I understand fully why the Government should be exercised about the matters addressed in this part of the Bill, but I wholly agree with what the right reverend Prelate said about the anxiety that the Government have not come up with the right answers. The problems of definition in this area are immensely difficult to resolve. What I find missing from this part of the Bill is the consideration, which ultimately made acceptable the Obscene Publications Act, that the judgment of expert witnesses about whether the works being considered were of literary merit would be capable of being led in a case about something that might otherwise be regarded by some as open-and-shut pornography.
The definition of an image in Clause 113(3) that the Government's amendment seeks to amend is not capable of improvement by the amendment the Government have advanced. It suggests that it would be appropriate to cut out any image that induced sexual arousal. Hardly any great classical play does not have such a moment. If one looks at renaissance painting or sculpture, there is hardly an artist of merit who has not employed an image for that purpose. The definition is far too sweeping, and if one is considering the dangers, the threat or the unattractiveness of filmed material reproduced by electronic means, is one really to take the view that because an image in a film might have that effect, indeed, might be intended to have that effect, the whole work should be regarded as being of such a nature that the possessor of it should be criminally responsible?
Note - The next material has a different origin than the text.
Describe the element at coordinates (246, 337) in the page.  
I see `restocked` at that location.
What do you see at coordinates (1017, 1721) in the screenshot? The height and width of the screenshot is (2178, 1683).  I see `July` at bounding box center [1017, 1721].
I also think that the Government have not succeeded in improving the language in respect to what is extreme. The issue of whether something is grossly offensive is treated as though it were objectively definable. The fact that something is grossly offensive to one person does not necessarily reflect the general view. It might be thought that the film that recently won an Oscar in Los Angeles, "No Country for Old Men", was grossly offensive and, indeed, extreme, not only because of the continuing threats in it but because there were acts that threatened a person's life. I cannot imagine one of Shakespeare's tragedies that does not involve an act threatening a person's life that, in itself, might be regarded as grossly offensive if taken out as an image. Lady Macbeth's famous speech when she is seeking to stir herself up seems to me to have been deliberately, explicitly sexual and designed to evoke a response from the audience.
Secondly, in the definition of an extreme image here we have, under subsection 6(b), a definition that would certainly have led to "Last Tango in Paris" being regarded as a film that it was a criminal offence to possess. The fact that Marlon Brando was engaged in the activity would apparently not be any defence, were the provision to be enacted.
Images fall under the definition in subsection 6(d) where a person performs an act of intercourse with an animal. How many images of "Leda and the Swan" would fall foul of that—images that are regarded as great expressions of human artistic endeavour? A remarkable example springs to my mind in the Kunsthistorisches Museum in Vienna. I doubt whether anyone would deny for a minute that it was intended to have a sexual purpose and a sexual response—or that it was a remarkably realistic image.
The provision is just badly thought out. The whole thing needs to be taken back and worked on again. We will be legislating in haste if we allow this to pass; and we could regret it very much at leisure.